A friend of mine sent me the following interesting article on an effort to take a more scientific/analytical approach to the design and fabrication of wood baseball bats. Weirdly enough, one of the strangest elements of this article for me wasn't the attempt to bring science and technology to bear on this problem. I actually think that's inevitable. Rather it was the contention in this article that bats should be struck on the flat-grain instead of the end grain. WHAT??? When I was a kid we would regularly taunt kids who hit a bat held this way. Everyone knew that the bat would most likely shatter killing everyone within miles. Is nothing sacred? But I digress. Back to the wooden bat versus technology smack-down.

In general I find this sort of thing really fascinating - it speaks to the uneasy intersection that occasionally occurs between long-held traditions and emerging technical understanding. And it's another example when technology is only one of many considerations in the specification of a product.

These intersections can really grate on the engineers. In the instance of Baseball's major leagues alone - as those of you who are fans know - there is the delicious bedevilment that the bats must be made of wood. It's a decision made with almost complete deference to the aesthetics and tradition of the game (not withstanding some concern that composite bats used at the lower levels would actually be dangerous in the hands of free swinging MLBers). In a head-to-head comparison including ease of manufacture, durability, performance, cost and general safety wood would lose (say that three times quick).

Given their choice and absent rules and tradition to the contrary I suspect few if any few modern-day engineers would elect to use wood in this application-a notoriously quirky and fundamentally unpredictable material.

There is the delicious bedevilment that the bats must be made of wood. It's a decision made with almost complete deference to aesthetics and tradition.

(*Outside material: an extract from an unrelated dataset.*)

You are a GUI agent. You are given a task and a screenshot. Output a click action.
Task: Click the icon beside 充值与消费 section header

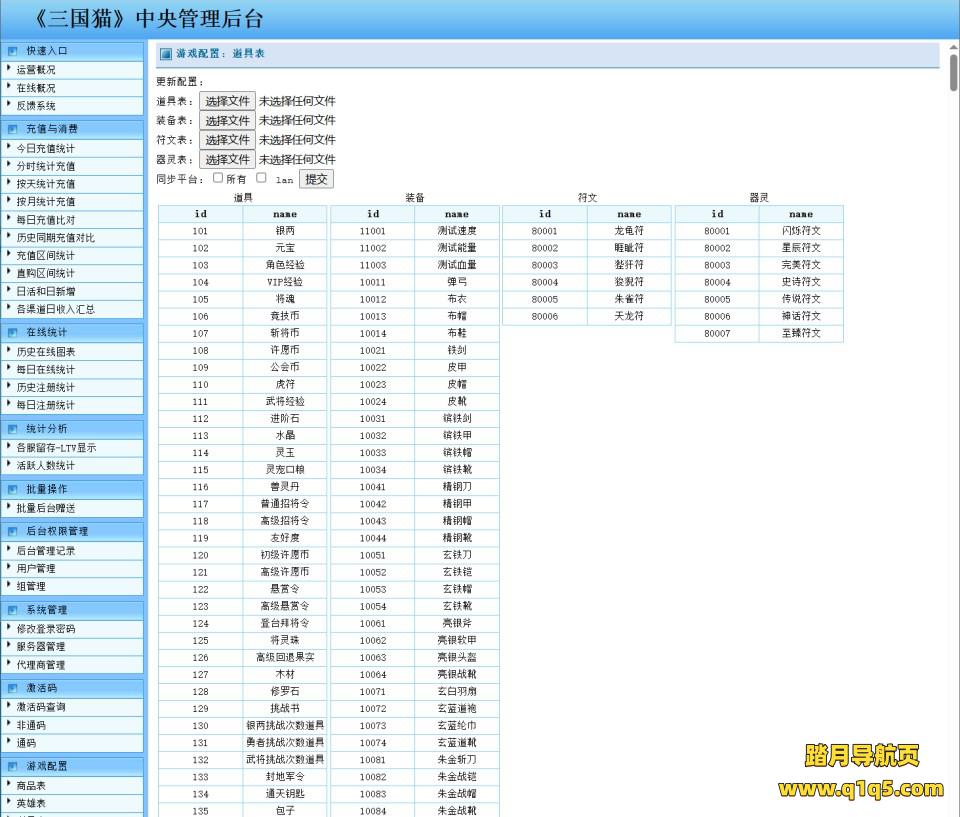(13, 129)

In point of fact, with a few exceptions engineers have generally been successful in eradicating wood from most non-building related designs (tennis rackets, car bodies, golf clubs, airplanes - even pencils are increasingly hedging towards composites). It's not that wood is necessarily a BAD material. Quite the converse - wood's strength to weight ratio is superb and when cost is factored in you often can't beat wood. It's fairly plentiful - if responsibly managed it's fully sustainable and wood offers a plethora of ancillary technical benefits. Oh by the way - in general wood can be beautiful as well. The problem - from an engineer's point of view - is that wood is not particularly repeatable, predicable or homogenous. A fancy way for saying that the way in which wood performs under stress depends on a whole bunch of factors not always easy to understand or anticipate. And engineers tend to really hate unpredictability.

Of course wood has a host of other aesthetic and evocative benefits - as any of you who've ever heard the sound a baseball makes off an aluminum bat can attest. And in my opinion, in the right application, these should weigh as importantly as the purely technical considerations. I offer up wooden boats, roller coasters and even the MLB baseball bat as products where I'm happy to let tradition trump technology. I guess it just gives the engineers a slightly different canvas to paint on. Game on.